CNN和RNN的不同
在前面我们讲到了DNN,以及DNN的特例CNN的模型和前向反向传播算法,这些算法都是前向反馈的,模型的输出和模型本身没有关联关系。循环神经网络(Recurrent Neural Networks ,以下简称RNN)的输出和模型间有反馈,它广泛的用于自然语言处理中的语音识别,手写书别以及机器翻译等领域。
在前面讲到的DNN和CNN中,训练样本的输入和输出是比较的确定的。但是有一类问题DNN和CNN不好解决,就是训练样本输入是连续的序列,且序列的长短不一,比如基于时间的序列:一段段连续的语音,一段段连续的手写文字。这些序列比较长,且长度不一,比较难直接的拆分成一个个独立的样本来通过DNN/CNN进行训练。

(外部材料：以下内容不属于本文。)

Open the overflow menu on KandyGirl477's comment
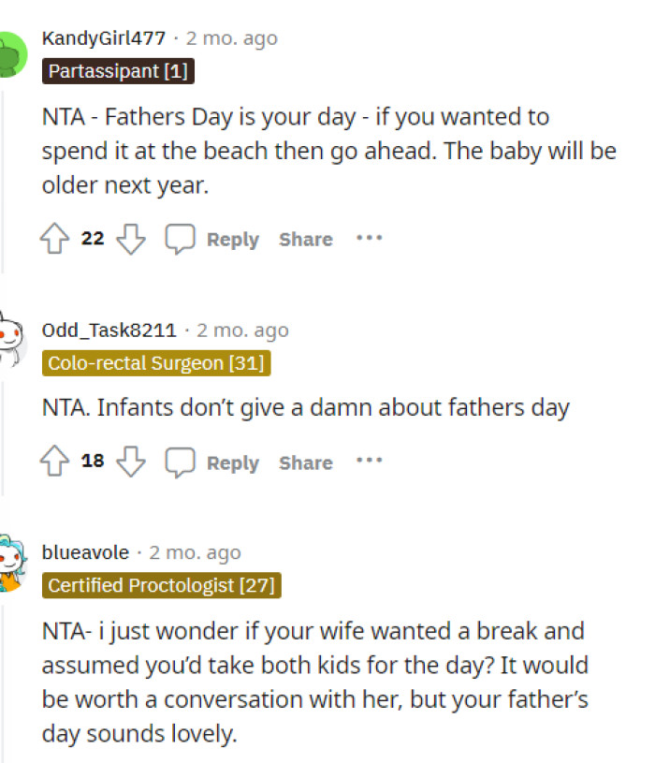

而对于这类问题,RNN则比较的擅长。那么RNN是怎么做到的呢?RNN假设我们的样本是基于序列的。比如是从序列索引1到序列索引$\tau$的。对于这其中的任意序列索引号$t$,它对应的输入是对应的样本序列中的$x^{(t)}$。而模型在序列索引号$t$位置的隐藏状态$h^{(t)}$,则由$x^{(t)}$和在$t-1$位置的隐藏状态$h^{(t-1)}$共同决定。在任意序列索引号$t$,我们也有对应的模型预测输出$o^{(t)}$。通过预测输出$o^{(t)}$和训练序列真实输出$y^{(t)}$,以及损失函数$L^{(t)}$,我们就可以用DNN类似的方法来训练模型,接着用来预测测试序列中的一些位置的输出。

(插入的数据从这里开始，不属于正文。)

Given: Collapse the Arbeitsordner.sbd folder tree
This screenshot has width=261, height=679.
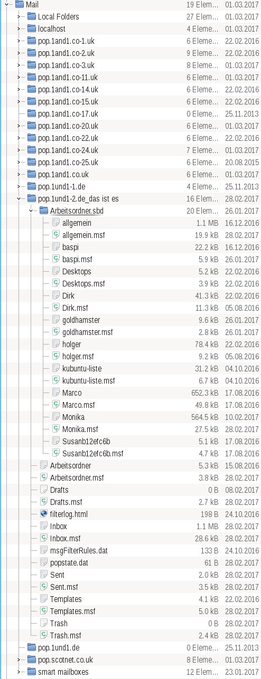Looking at the screenshot, I should (32, 211).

Recurrent Neural Networks(RNN)
RNN结构
在上面的示例图中,神经网络的模块A,正在读取某个输入$x_i$,并输出一个值$h_i$。循环可以使得信息可以从当前步传递到下一步。RNN 可以被看做是同一神经网络的多次复制,每个神经网络模块会把消息传递给下一个。所以,如果我们将这个循环展开:
RNN结构详细解析
对该结构进行详细解析,如下图所示:
- x代表当前状态下数据的输入,h表示接收到上一节点的输入
- y为当前节点状态下的输出,而h’为传递到下一个节点的输出
- 可以看出输出h’与x和h的值都有关
- y则常常使用h’投入到一个线性层(主要是维度映射),然后使用softmax进行分类得到需要的数据。而一般情况下,如何从h’得到y常常要看具体模型的使用方式。
timesteps和output_dim
以keras深度学习框架为例,调用RNN层的API为
1 | keras.layers.recurrent.SimpleRNN(output_dim, init='glorot_uniform', inner_init='orthogonal', activation='tanh', W_regularizer=None, U_regularizer=None, b_regularizer=None, dropout_W=0.0, dropout_U=0.0) |
输入数据的维度为(batch_size, timesteps, input_dim)
;如果return_sequences=True
,则输出数据的维度为(batch_size, timesteps, output_dim)
,若return_sequences=False
,则输出数据的维度为(batch_size, output_dim)
。那么怎么理解输入数据的timesteps和输出维度。
那么怎么理解这里的timesteps和output_dim
参数呢?其实,我们之前的图画的不够明确,里面有很多细节都隐藏了,那么真实的图长什么样呢?RecurrentNNs的结构应该这样画,在理解上才会更清晰些,对比MLP,也一目了然。(自己画的为了简约,只画了4个timesteps )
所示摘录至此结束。